─── ENTRIES PROVIDED ───
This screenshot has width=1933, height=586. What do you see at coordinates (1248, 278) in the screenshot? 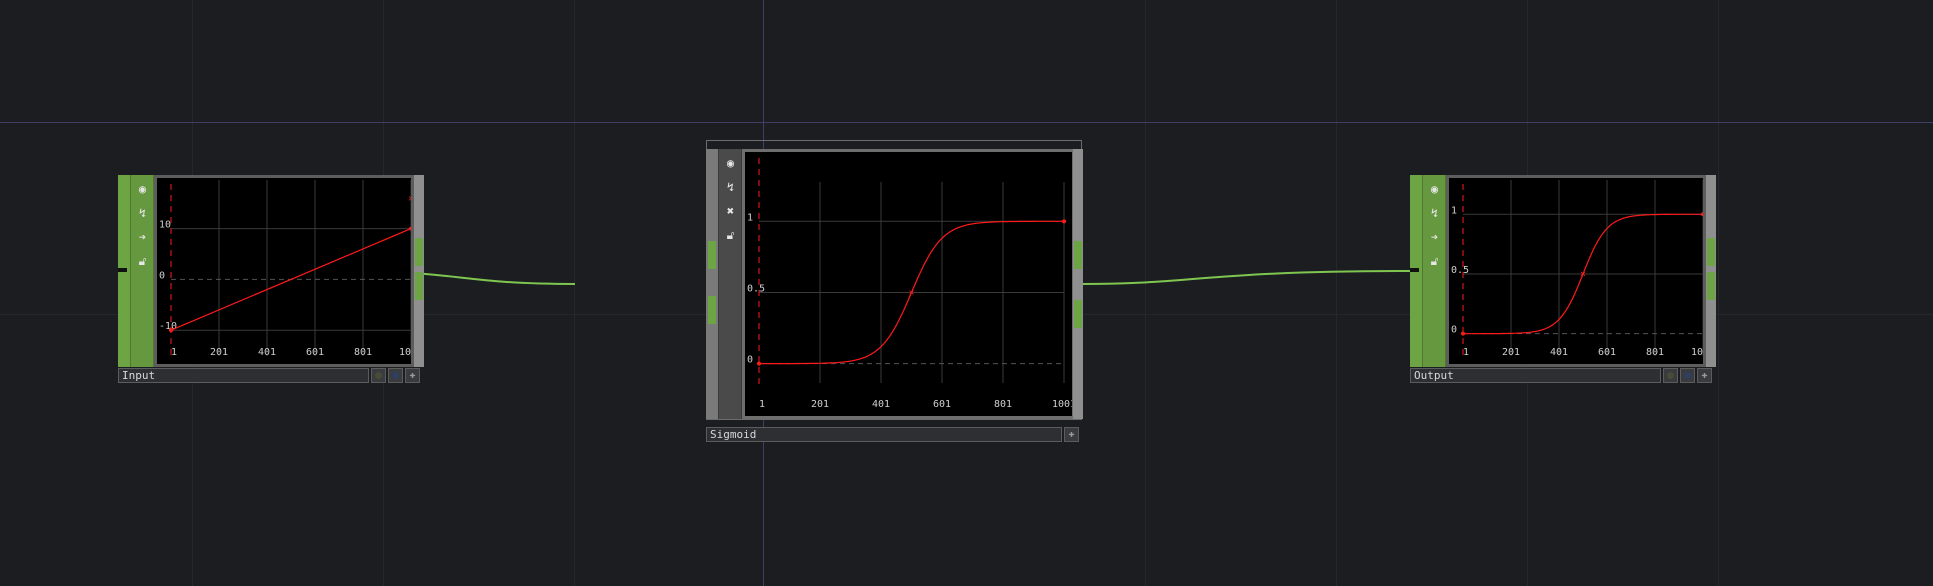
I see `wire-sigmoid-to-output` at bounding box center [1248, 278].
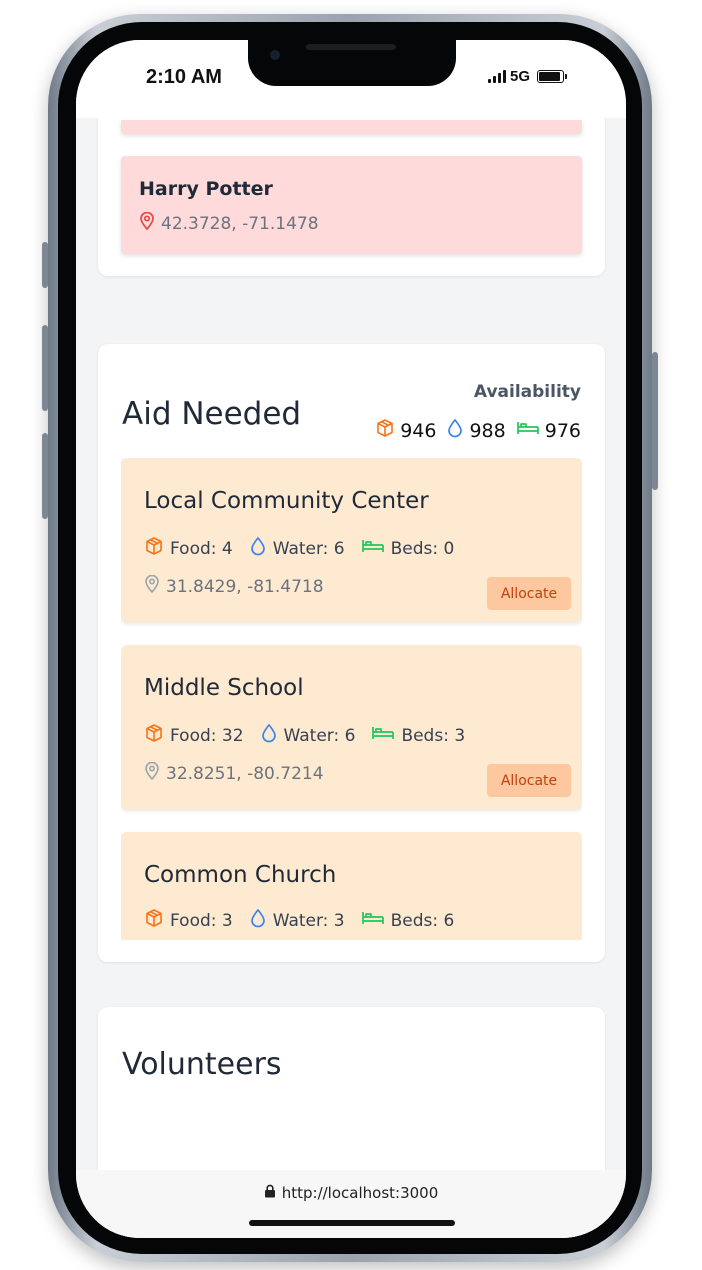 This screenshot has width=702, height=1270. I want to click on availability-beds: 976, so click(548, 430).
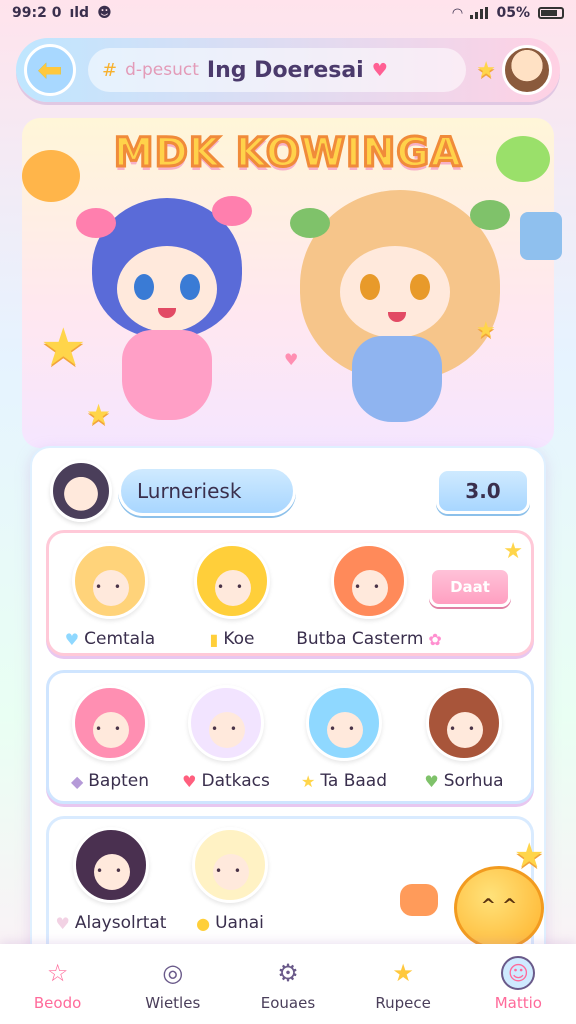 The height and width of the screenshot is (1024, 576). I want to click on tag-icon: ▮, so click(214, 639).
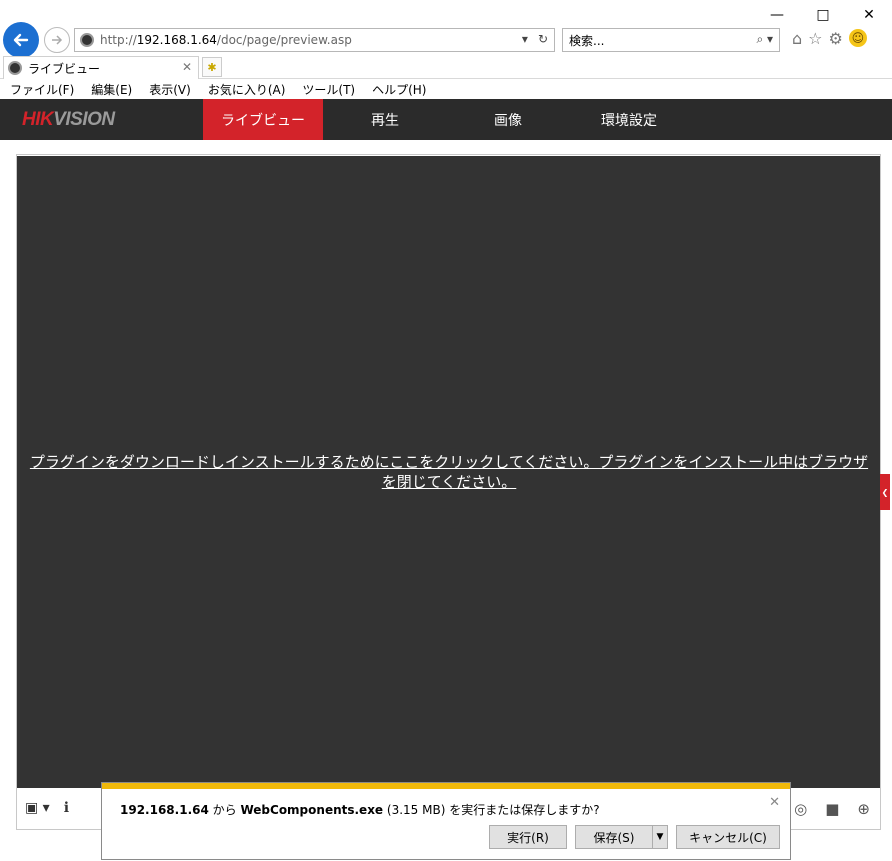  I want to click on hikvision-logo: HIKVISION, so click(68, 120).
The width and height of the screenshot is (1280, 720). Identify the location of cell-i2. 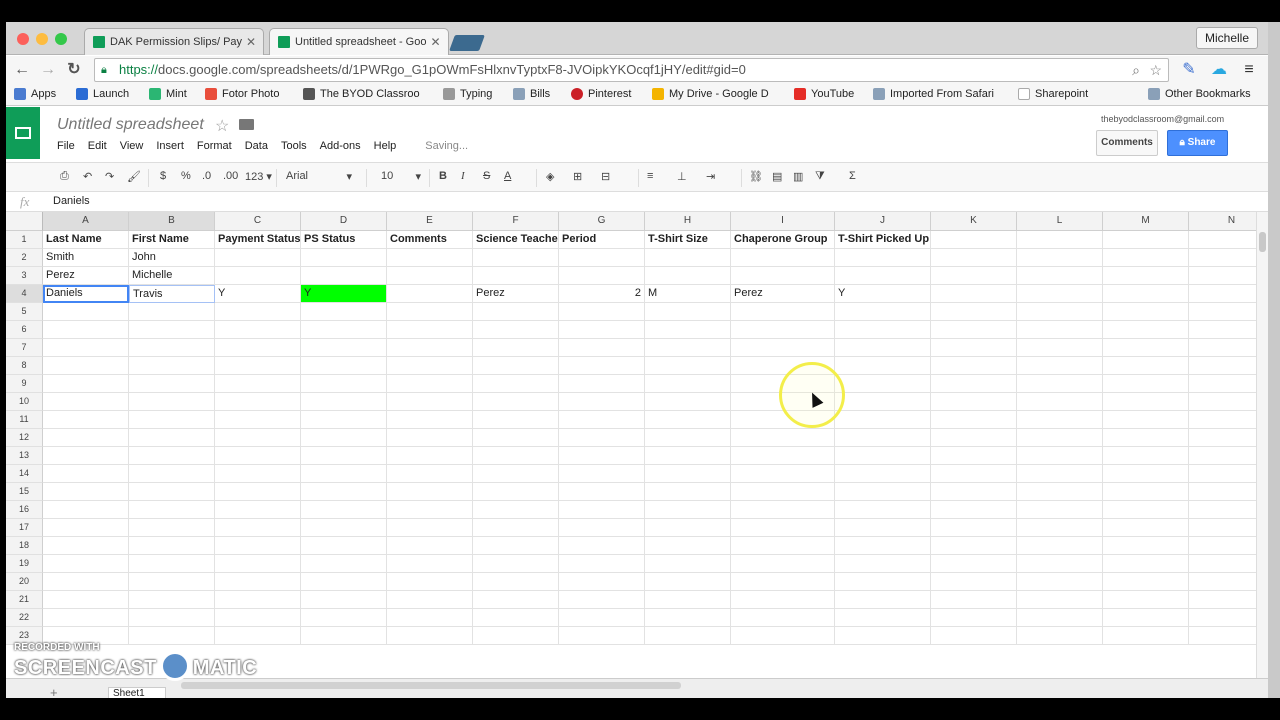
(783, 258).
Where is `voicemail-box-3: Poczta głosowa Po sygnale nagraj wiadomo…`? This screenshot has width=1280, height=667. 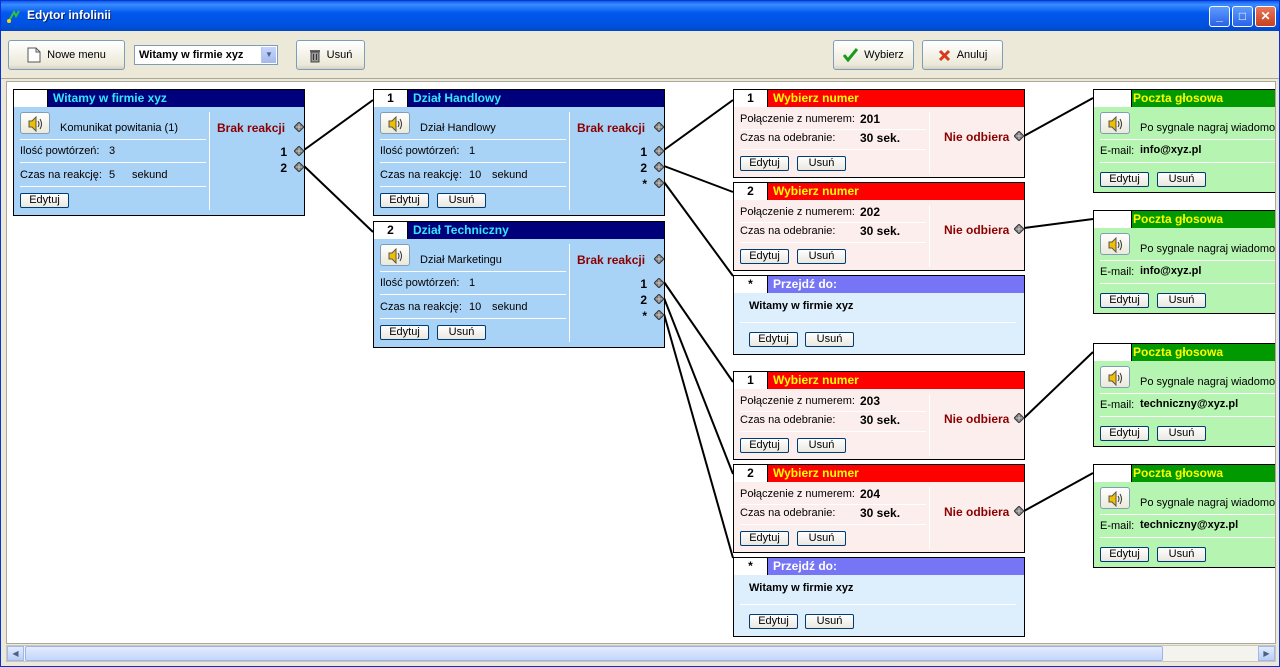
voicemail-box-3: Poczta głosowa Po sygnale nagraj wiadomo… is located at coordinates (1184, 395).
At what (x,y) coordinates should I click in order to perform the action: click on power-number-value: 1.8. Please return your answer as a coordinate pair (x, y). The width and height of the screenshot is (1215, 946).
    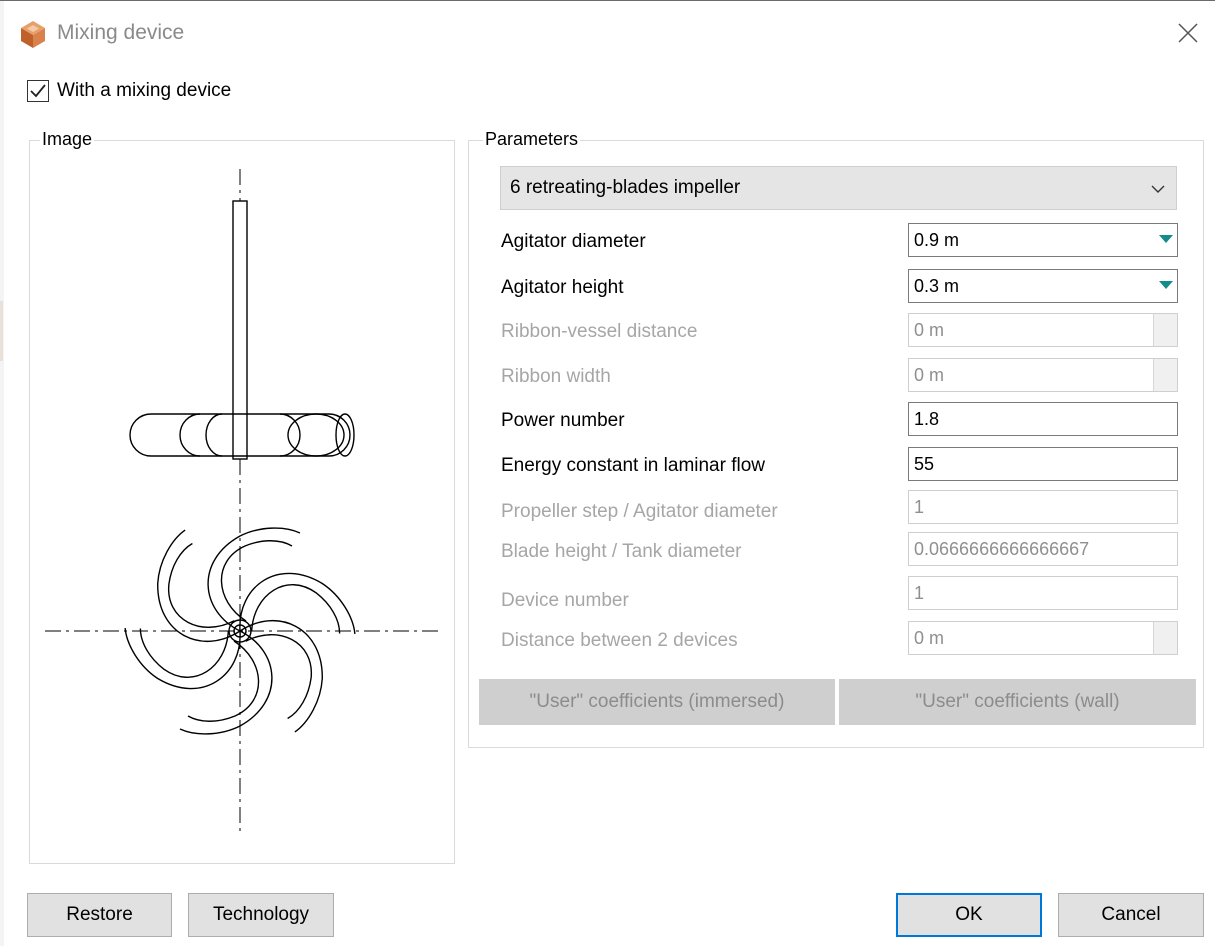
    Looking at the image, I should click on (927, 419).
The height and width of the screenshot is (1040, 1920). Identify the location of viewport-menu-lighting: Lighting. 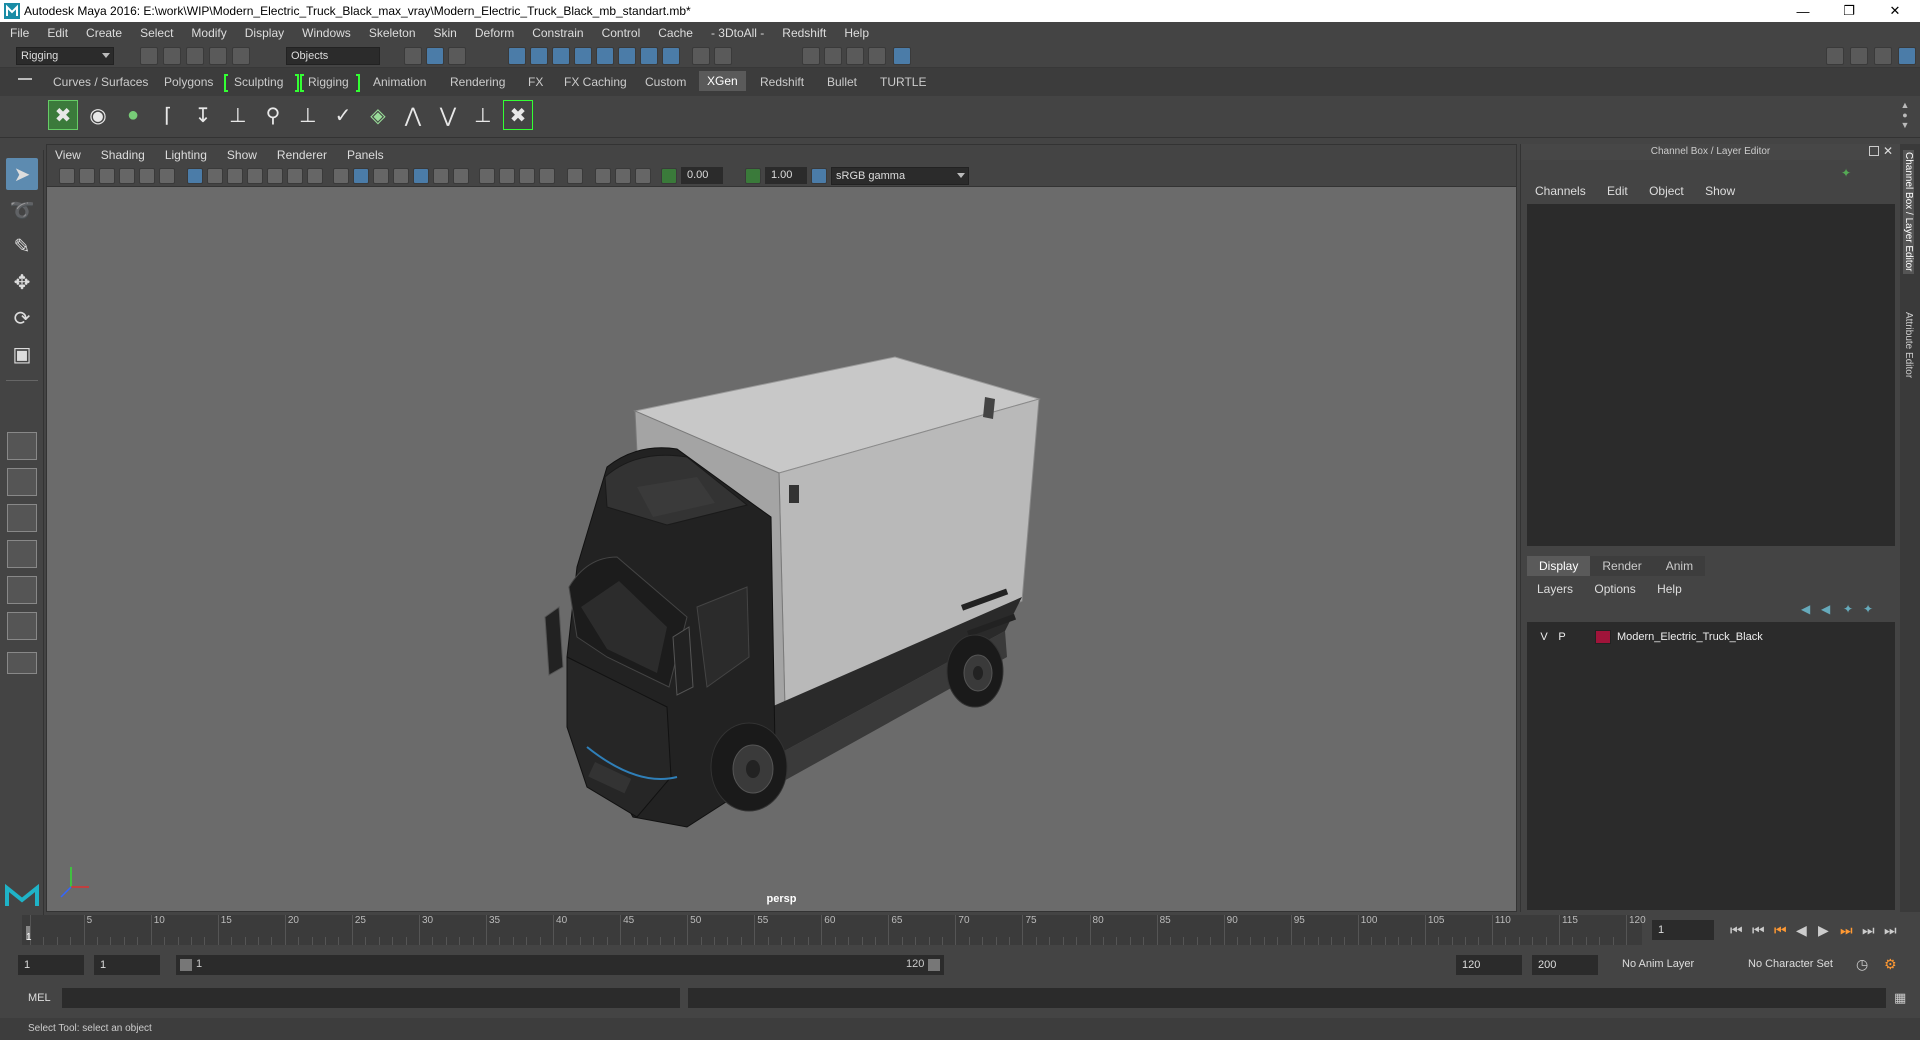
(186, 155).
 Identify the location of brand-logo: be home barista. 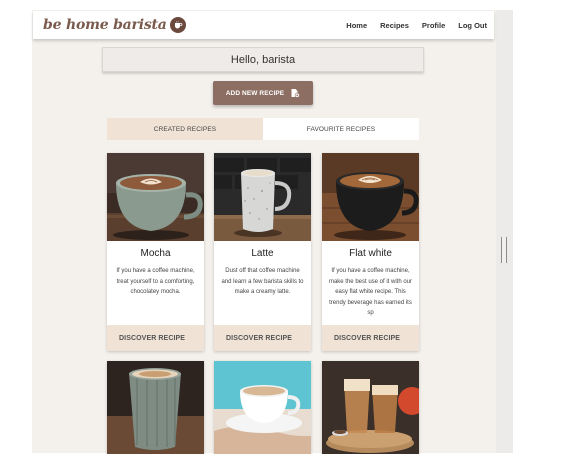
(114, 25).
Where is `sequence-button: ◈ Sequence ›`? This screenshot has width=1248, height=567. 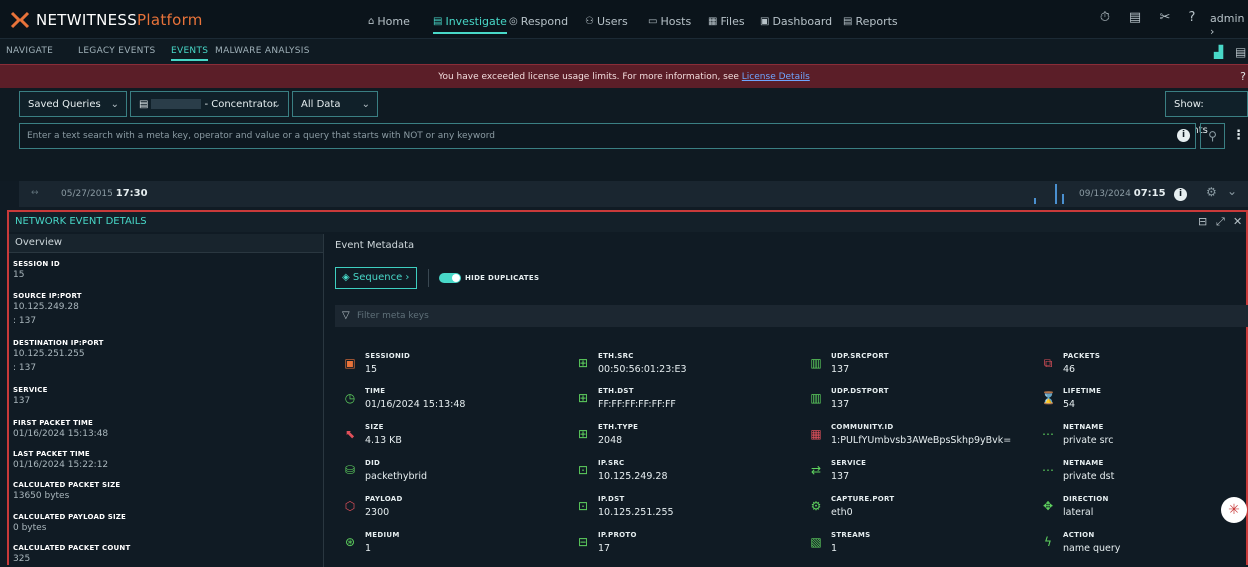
───
TASK GOAL: Turn the records starting at the line containing "has width=1280, height=667." and ending at the line containing "voicemail-box-3: Poczta głosowa Po sygnale nagraj wiadomo… is" into a JSON list of strings, one string per line, with blank lines omitted and the pictures left out.

COMPLETED TASK:
[
  "Where is `voicemail-box-3: Poczta głosowa Po sygnale nagraj wiadomo…`? This screenshot has width=1280, height=667. ",
  "voicemail-box-3: Poczta głosowa Po sygnale nagraj wiadomo… is located at coordinates (1184, 395)."
]